AIM OF THE EXERCISE: Convert the data below into a JSON list of strings with one string per line. Omit blank lines.

[Stored records]
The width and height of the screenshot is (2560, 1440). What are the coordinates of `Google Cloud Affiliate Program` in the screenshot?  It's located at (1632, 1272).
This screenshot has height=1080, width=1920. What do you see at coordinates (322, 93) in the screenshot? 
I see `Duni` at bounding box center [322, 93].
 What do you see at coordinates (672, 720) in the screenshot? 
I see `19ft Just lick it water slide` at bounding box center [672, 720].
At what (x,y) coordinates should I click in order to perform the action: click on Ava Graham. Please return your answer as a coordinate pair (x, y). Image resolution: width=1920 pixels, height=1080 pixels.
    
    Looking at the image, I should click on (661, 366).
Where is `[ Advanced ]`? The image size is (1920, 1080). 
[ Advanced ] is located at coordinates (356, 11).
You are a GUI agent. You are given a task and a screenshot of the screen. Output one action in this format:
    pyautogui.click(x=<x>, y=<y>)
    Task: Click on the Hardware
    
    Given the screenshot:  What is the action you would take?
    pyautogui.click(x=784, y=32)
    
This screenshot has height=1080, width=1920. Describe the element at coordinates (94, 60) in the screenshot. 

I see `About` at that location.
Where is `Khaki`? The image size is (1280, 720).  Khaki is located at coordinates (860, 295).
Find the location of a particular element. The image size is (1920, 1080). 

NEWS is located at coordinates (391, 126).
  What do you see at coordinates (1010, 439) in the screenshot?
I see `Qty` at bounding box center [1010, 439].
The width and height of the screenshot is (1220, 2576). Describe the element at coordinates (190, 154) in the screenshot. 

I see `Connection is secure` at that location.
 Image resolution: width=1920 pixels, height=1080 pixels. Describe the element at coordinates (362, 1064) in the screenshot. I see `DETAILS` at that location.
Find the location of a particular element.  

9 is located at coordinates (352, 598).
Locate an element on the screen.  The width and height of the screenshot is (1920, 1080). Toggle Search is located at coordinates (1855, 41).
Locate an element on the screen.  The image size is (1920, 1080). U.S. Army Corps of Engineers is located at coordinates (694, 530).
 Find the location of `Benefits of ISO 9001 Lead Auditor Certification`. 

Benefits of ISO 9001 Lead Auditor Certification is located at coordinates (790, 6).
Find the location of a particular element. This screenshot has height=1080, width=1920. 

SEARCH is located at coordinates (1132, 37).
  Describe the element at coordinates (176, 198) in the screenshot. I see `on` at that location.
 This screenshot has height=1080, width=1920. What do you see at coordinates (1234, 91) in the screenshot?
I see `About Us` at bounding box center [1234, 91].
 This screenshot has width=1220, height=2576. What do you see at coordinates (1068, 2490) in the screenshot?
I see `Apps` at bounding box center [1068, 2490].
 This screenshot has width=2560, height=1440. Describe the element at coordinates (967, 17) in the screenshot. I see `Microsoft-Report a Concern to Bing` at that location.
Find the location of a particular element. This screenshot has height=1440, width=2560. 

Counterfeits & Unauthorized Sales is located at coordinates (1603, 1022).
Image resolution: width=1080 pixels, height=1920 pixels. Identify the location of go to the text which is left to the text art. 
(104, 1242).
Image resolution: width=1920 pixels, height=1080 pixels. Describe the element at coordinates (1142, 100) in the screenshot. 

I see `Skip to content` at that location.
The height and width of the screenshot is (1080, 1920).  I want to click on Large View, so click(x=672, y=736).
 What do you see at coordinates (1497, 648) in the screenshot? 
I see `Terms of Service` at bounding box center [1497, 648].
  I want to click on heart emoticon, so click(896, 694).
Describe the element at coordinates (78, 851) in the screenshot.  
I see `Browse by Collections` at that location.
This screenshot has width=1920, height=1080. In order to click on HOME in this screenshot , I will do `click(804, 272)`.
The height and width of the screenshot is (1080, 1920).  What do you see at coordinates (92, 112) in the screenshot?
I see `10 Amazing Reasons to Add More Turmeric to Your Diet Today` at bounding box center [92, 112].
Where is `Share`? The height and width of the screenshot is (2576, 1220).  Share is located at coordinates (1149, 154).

WORKED ANSWER:
[
  "The width and height of the screenshot is (2560, 1440). What are the coordinates of `Google Cloud Affiliate Program` in the screenshot?  It's located at (1632, 1272).",
  "This screenshot has height=1080, width=1920. What do you see at coordinates (322, 93) in the screenshot? ",
  "I see `Duni` at bounding box center [322, 93].",
  " What do you see at coordinates (672, 720) in the screenshot? ",
  "I see `19ft Just lick it water slide` at bounding box center [672, 720].",
  "At what (x,y) coordinates should I click in order to perform the action: click on Ava Graham. Please return your answer as a coordinate pair (x, y). Image resolution: width=1920 pixels, height=1080 pixels.",
  "    Looking at the image, I should click on (661, 366).",
  "Where is `[ Advanced ]`? The image size is (1920, 1080). ",
  "[ Advanced ] is located at coordinates (356, 11).",
  "You are a GUI agent. You are given a task and a screenshot of the screen. Output one action in this format:",
  "    pyautogui.click(x=<x>, y=<y>)",
  "    Task: Click on the Hardware",
  "    Given the screenshot:  What is the action you would take?",
  "    pyautogui.click(x=784, y=32)",
  "This screenshot has height=1080, width=1920. Describe the element at coordinates (94, 60) in the screenshot. ",
  "I see `About` at that location.",
  "Where is `Khaki`? The image size is (1280, 720).  Khaki is located at coordinates (860, 295).",
  "Find the location of a particular element. The image size is (1920, 1080). ",
  "NEWS is located at coordinates (391, 126).",
  "  What do you see at coordinates (1010, 439) in the screenshot?",
  "I see `Qty` at bounding box center [1010, 439].",
  "The width and height of the screenshot is (1220, 2576). Describe the element at coordinates (190, 154) in the screenshot. ",
  "I see `Connection is secure` at that location.",
  " Image resolution: width=1920 pixels, height=1080 pixels. Describe the element at coordinates (362, 1064) in the screenshot. I see `DETAILS` at that location.",
  "Find the location of a particular element.  ",
  "9 is located at coordinates (352, 598).",
  "Locate an element on the screen.  The width and height of the screenshot is (1920, 1080). Toggle Search is located at coordinates (1855, 41).",
  "Locate an element on the screen.  The image size is (1920, 1080). U.S. Army Corps of Engineers is located at coordinates (694, 530).",
  " Find the location of `Benefits of ISO 9001 Lead Auditor Certification`. ",
  "Benefits of ISO 9001 Lead Auditor Certification is located at coordinates (790, 6).",
  "Find the location of a particular element. This screenshot has height=1080, width=1920. ",
  "SEARCH is located at coordinates (1132, 37).",
  "  Describe the element at coordinates (176, 198) in the screenshot. I see `on` at that location.",
  " This screenshot has height=1080, width=1920. What do you see at coordinates (1234, 91) in the screenshot?",
  "I see `About Us` at bounding box center [1234, 91].",
  " This screenshot has width=1220, height=2576. What do you see at coordinates (1068, 2490) in the screenshot?",
  "I see `Apps` at bounding box center [1068, 2490].",
  " This screenshot has width=2560, height=1440. Describe the element at coordinates (967, 17) in the screenshot. I see `Microsoft-Report a Concern to Bing` at that location.",
  "Find the location of a particular element. This screenshot has height=1440, width=2560. ",
  "Counterfeits & Unauthorized Sales is located at coordinates (1603, 1022).",
  "Image resolution: width=1080 pixels, height=1920 pixels. Identify the location of go to the text which is left to the text art. ",
  "(104, 1242).",
  "Image resolution: width=1920 pixels, height=1080 pixels. Describe the element at coordinates (1142, 100) in the screenshot. ",
  "I see `Skip to content` at that location.",
  "The height and width of the screenshot is (1080, 1920).  I want to click on Large View, so click(x=672, y=736).",
  " What do you see at coordinates (1497, 648) in the screenshot? ",
  "I see `Terms of Service` at bounding box center [1497, 648].",
  "  I want to click on heart emoticon, so click(896, 694).",
  "Describe the element at coordinates (78, 851) in the screenshot.  ",
  "I see `Browse by Collections` at that location.",
  "This screenshot has width=1920, height=1080. In order to click on HOME in this screenshot , I will do `click(804, 272)`.",
  "The height and width of the screenshot is (1080, 1920).  What do you see at coordinates (92, 112) in the screenshot?",
  "I see `10 Amazing Reasons to Add More Turmeric to Your Diet Today` at bounding box center [92, 112].",
  "Where is `Share`? The height and width of the screenshot is (2576, 1220).  Share is located at coordinates (1149, 154)."
]